O argentino Jorge Mario Bergoglio, desde ontem Papa Francisco, foi o primeiro a brincar com a sua origem não-europeia, ainda no balcão virado para a Praça de São Pedro: "Parece que os cardeais me foram buscar ao fim do mundo."
E, sim, após mais de mil anos, os católicos voltam a ter um chefe máximo oriundo de fora do Velho Continente. Não um norte-africano ou um médio-oriental como houve nos primórdios da Igreja, mas alguém desta vez mesmo de muito longe, de além-mar, do hemisfério sul.
Nunca foram tantos os cardeais não-europeus no conclave, como agora nestes dois últimos dias. Eram 55 em 115, vindos das Américas, mas também de África, da Ásia e até um da Oceânia. E isso fazia crer que havia fortes possibilidades de ser escolhido um homem que refletisse a imensa diversidade dos crentes, hoje muito mais numerosos no resto do mundo do que na Europa.
Já em 2005, quando a escolha recaiu sobre o alemão Joseph Ratzinger, depois Bento XVI, muitos votos terão ido de início para este mesmo Bergoglio. Porém, era ainda cedo para a experiência e então o cardeal Ratzinger quase que surgia como o herdeiro designado de João Paulo II.
Agora fez-se justiça à demografia e à geografia. Brasil, México, Filipinas, Estados Unidos, todos têm mais população católica do que Itália, o bastião europeu, país onde se ergue Roma, a cidade que acolhe o Vaticano. Mas mais justiça se fez ainda ao eleger-se um latino-americano e, acrescente-se, um de língua espanhola.
Nenhuma língua é mais falada por católicos do que o castelhano, com quatro nações entre os dez grandes países crentes, e isto sem contar com os Estados Unidos, onde a minoria hispânica se afirma cada vez mais.
Mas fará mesmo diferença um Papa não-europeu? Para lá do simbolismo, para lá da mensagem de universalidade que reforça a Igreja, a resposta depende da ação de Francisco. Ser o primeiro Papa a usar o nome do santo dos pobres pode indicar uma preocupação com o social, natural num homem com fama de modéstia e que vem da zona do mundo onde maiores são as desigualdades.
E um Papa atento aos fenómenos económicos e sociais, como já o foram João Paulo II e Bento XVI, é importante mesmo para os não-crentes, por ser desde o descrédito do comunismo soviético o único contraponto de peso a uma ordem mundial dominada pelo capitalismo e os espíritos neoliberais.
Ao até agora cardeal de Buenos Aires, o primeiro jesuíta à frente da Igreja, exige-se também que ponha ordem na sua própria casa.

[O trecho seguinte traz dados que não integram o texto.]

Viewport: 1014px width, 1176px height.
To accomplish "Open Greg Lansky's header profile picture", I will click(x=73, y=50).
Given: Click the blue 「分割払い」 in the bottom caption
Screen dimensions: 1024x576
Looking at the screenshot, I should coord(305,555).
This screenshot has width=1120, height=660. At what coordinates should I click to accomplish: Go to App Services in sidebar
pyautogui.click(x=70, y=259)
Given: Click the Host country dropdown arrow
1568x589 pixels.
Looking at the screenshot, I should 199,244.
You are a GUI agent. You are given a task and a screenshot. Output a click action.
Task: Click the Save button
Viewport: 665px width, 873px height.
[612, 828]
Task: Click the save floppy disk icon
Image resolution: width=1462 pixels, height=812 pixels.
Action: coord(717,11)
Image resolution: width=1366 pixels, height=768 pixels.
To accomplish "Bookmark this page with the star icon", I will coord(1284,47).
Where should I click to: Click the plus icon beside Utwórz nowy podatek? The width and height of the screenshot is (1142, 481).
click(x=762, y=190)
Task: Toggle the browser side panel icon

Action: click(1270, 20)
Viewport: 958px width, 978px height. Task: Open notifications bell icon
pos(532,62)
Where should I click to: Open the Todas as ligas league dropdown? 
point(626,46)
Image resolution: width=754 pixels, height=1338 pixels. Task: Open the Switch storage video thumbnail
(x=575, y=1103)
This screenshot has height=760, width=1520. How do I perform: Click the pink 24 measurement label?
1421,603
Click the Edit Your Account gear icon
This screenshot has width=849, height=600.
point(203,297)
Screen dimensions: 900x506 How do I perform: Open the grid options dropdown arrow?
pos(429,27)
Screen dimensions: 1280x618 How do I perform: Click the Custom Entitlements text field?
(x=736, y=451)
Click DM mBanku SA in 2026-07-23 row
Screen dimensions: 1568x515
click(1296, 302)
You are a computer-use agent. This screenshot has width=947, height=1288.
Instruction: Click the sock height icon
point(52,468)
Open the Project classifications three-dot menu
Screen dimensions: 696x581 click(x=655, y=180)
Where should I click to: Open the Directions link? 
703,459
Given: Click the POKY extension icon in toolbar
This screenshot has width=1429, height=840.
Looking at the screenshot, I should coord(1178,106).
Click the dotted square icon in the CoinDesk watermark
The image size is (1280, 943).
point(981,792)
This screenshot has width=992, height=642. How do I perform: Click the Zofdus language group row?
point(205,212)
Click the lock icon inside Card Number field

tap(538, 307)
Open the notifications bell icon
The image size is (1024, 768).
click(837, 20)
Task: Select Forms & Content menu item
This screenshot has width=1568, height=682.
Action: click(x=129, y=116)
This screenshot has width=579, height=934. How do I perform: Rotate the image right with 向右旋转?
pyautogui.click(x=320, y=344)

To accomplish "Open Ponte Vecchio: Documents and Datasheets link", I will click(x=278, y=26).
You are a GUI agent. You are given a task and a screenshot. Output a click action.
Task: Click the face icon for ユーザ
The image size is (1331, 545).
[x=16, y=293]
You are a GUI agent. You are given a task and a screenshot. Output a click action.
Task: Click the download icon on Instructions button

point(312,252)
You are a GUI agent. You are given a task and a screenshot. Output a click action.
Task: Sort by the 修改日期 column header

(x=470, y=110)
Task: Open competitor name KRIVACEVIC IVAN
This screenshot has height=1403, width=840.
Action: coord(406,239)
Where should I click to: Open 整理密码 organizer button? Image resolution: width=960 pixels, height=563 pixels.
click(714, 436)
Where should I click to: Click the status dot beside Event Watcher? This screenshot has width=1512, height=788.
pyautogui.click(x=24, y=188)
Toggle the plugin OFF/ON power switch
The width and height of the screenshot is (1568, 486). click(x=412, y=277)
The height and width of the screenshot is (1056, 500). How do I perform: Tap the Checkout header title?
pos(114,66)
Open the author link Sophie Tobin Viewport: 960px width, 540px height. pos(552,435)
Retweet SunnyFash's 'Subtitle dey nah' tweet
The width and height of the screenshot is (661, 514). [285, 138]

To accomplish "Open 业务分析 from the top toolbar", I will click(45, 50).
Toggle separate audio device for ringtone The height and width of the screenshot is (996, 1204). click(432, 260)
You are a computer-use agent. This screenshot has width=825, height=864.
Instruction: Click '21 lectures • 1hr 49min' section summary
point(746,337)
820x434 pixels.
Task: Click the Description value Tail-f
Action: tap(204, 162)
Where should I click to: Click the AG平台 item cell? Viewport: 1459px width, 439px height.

A resignação de Bento XVI mostra que desde os escândalos de pedofilia até às eternas suspeitas sobre o banco do Vaticano há uma carga sobre o sucessor de Pedro, seja quem for, que assume tamanho peso que até motivou um ato de renúncia que não acontecia há seis séculos.
Há ainda que lidar com os desafios da sexualidade, das novas formas de família e do lugar da mulher na Igreja. Disso, mais do que disse e fez no passado, ao condenar o casamento homossexual, dependerá se Francisco fica como um papa que veio do fim do mundo ou antes alguém que trouxe um novo mundo ao catolicismo do século XXI.